Do Not Disturb Unless I’ve Won the Lottery or Jesus Has Been Sighted on the Old Taos Highway
There's a book I really like called Women Who Run with The Wolves by Clarissa Pinkola Estes. It's got a poorly designed cover (see below) and an embarrassing title.
But over the past few years, it's been my book. It's the book I go to when I'm inspired. It's the book I read in the morning with my coffee. It's the book I go to when I'm confused and feel weak.
With everything that is happening in the world right now, I know some of us feel frustrated, confused, and defeated. So, for whatever soul balm it is worth, I wanted to share some of the passages that most inspire me around creativity and making.

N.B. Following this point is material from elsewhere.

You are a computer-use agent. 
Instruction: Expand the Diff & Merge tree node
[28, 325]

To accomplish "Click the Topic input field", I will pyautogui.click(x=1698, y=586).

4 inspiring quotes for makers from the book Women Who Run With the Wolves:
On taking our work seriously
“Often the creative life is slowed or stopped because something in the psyche has a very low opinion of us, and we are down there groveling at its feet instead of bopping it over the head and running for freedom. In many cases what is required to aright the situation is that we take ourselves, our ideas, our art, far more seriously than we have before.”
On saying “no”
“A woman must be careful to not allow over-responsibility (or over-respectability) to steal her necessary creative rests, riffs, and raptures. She simply must put her foot down and say no to half of what she believes she ‘should’ be doing. Art is not meant to be created in stolen moments only.”
On what it means to be a real artist
“Gifted women, even as they reclaim their creative lives, even as beautiful things flow from their hands, from their pens, from their bodies, still question whether they are writers, painters, artists, people, real ones. And of course they are real ones even though they might like to bedevil themselves with what constitutes ‘real.’ A farmer is a real farmer when she looks out over the land and plans the spring crops. A runner is real when she takes the first step, a flower is real when it is yet in its mother stem, a tree is real when it is still a seed in the pine cone. An old tree is a real living being. Real is what has life.”
On creating protected time
“I know a fierce painter I know who hangs this sign on the chain that closes off the road to her house when she is in a painting or thinking mode: ‘I am working today and am not receiving visitors. I know you think this doesn’t mean you because you are my banker, agent, or best friend. But it does.’ Another sculptor I know hangs this sign on her gate: ‘Do not disturb unless I’ve won the lottery or Jesus has been sighted on the Old Taos Highway.’”
Keep running with the wolves -- and keep making what you make for the world.